## Begin RECORDS SUPPLIED
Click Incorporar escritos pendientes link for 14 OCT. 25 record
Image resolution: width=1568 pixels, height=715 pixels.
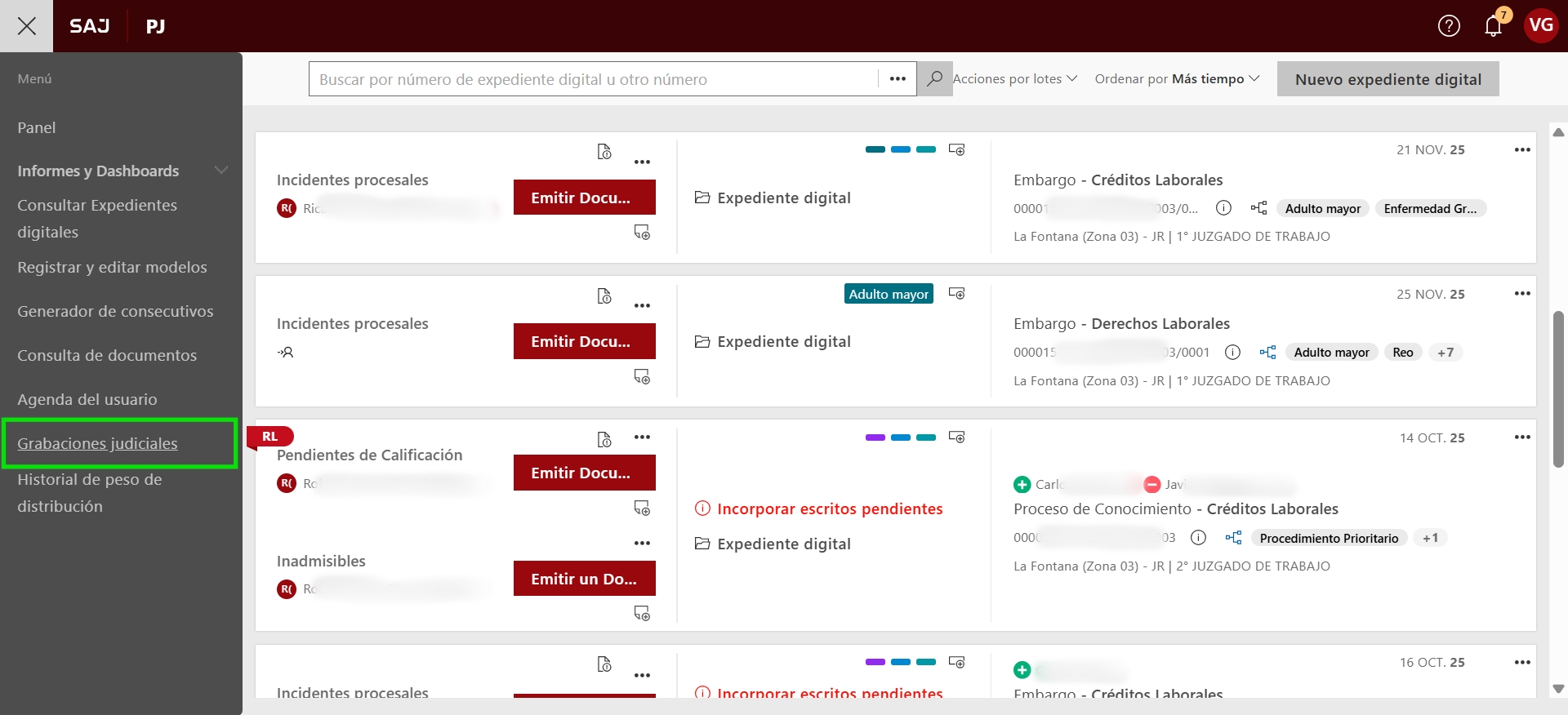point(830,508)
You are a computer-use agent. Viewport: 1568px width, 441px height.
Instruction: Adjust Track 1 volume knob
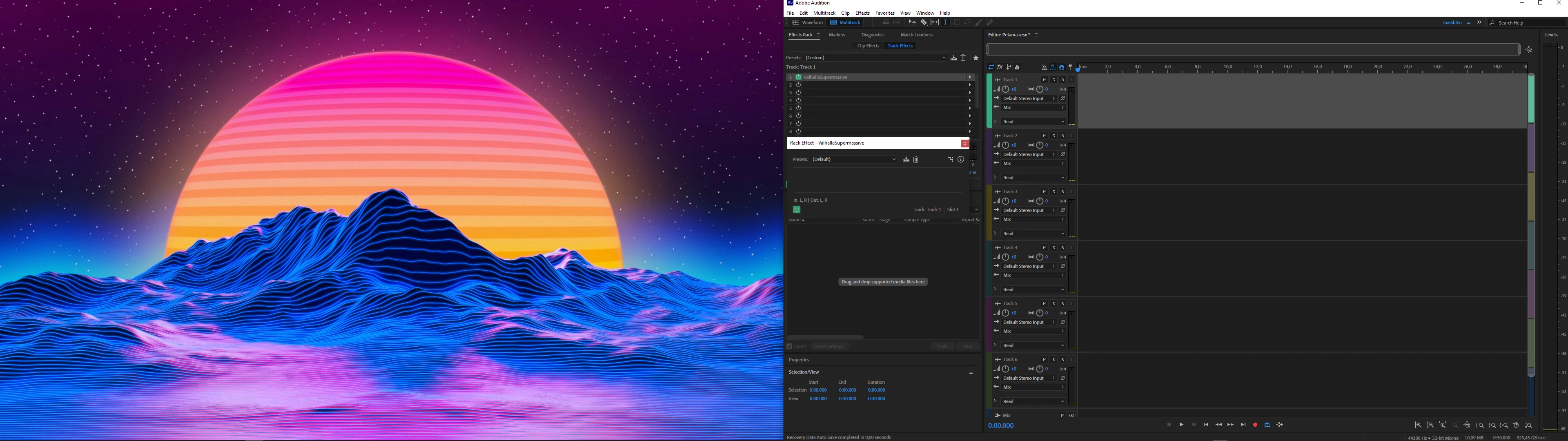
## End RECORDS SUPPLIED
• _YOUR TASK_
Please give the records again with "Viewport" swapped for "Screen" and everything else unchanged, leaving out the pictures.

• _THE SOLUTION_
Click Incorporar escritos pendientes link for 14 OCT. 25 record
Image resolution: width=1568 pixels, height=715 pixels.
point(830,508)
You are a computer-use agent. Screen: 1568px width, 441px height.
Instruction: Adjust Track 1 volume knob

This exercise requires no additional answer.